__ACTIVITY__. Search the material for the string "grid", then return every line where it is found.
══ INPUT DATA
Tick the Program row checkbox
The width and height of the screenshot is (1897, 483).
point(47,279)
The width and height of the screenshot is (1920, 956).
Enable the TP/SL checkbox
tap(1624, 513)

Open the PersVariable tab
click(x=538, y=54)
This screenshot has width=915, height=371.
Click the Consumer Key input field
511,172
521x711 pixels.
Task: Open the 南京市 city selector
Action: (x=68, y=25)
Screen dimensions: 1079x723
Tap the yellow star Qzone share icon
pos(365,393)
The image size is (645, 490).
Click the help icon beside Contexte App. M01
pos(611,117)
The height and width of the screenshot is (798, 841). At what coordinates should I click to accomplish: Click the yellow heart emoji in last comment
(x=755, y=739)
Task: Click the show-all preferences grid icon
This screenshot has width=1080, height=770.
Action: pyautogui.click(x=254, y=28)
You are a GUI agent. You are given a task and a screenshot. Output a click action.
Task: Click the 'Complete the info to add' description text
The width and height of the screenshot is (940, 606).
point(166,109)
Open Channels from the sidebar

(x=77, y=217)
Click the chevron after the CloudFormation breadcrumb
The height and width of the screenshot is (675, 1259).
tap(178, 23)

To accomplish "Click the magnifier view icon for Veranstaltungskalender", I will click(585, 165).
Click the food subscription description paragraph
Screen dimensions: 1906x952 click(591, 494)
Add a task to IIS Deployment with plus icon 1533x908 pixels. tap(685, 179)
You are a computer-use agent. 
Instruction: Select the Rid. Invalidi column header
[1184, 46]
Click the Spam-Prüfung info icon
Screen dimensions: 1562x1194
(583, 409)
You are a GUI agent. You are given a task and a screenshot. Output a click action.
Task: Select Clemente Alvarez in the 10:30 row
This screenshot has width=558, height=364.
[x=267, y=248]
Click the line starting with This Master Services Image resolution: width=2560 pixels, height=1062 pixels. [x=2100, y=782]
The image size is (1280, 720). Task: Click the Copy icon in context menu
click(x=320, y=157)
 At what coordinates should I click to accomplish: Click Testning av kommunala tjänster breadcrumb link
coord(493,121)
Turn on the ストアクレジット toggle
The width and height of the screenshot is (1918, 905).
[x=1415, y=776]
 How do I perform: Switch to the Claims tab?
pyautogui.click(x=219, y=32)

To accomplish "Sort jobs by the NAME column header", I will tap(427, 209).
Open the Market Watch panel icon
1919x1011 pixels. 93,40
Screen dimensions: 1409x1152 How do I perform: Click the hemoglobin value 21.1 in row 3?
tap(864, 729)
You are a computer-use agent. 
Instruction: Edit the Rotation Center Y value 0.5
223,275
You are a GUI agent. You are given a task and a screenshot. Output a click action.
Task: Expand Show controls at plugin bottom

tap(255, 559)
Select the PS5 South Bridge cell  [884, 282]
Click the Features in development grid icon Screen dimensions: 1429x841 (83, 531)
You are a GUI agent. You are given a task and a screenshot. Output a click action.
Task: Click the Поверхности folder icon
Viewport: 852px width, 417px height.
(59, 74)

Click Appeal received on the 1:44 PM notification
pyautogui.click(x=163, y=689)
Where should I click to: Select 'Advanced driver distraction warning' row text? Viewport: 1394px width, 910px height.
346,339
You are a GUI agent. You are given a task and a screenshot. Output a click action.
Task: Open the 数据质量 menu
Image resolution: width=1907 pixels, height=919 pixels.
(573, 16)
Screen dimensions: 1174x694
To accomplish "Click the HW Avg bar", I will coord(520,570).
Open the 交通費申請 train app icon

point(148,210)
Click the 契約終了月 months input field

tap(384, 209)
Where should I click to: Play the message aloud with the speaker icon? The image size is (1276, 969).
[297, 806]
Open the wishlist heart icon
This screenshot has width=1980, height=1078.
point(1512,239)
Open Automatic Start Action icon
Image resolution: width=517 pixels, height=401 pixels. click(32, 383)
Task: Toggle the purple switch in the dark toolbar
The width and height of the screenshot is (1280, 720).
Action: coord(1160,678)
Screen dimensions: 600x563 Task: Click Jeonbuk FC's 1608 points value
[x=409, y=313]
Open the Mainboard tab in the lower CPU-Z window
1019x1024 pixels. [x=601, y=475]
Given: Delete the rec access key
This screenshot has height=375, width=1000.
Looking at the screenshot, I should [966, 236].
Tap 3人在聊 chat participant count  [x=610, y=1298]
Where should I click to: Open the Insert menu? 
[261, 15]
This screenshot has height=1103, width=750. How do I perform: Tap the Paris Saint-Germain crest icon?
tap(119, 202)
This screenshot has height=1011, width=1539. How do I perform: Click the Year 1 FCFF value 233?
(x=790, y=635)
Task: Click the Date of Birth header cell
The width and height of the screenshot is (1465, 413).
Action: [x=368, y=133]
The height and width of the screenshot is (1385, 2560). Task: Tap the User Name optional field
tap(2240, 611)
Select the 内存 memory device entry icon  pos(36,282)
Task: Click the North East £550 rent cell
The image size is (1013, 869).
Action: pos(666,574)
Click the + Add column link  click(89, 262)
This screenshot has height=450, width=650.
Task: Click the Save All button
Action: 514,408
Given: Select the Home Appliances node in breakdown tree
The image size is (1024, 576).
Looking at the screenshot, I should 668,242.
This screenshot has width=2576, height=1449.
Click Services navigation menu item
════
__ANSWER SPACE__.
Task: Click the show-all preferences grid icon
Click the Features in development grid icon Screen dimensions: 1429x841 (83, 531)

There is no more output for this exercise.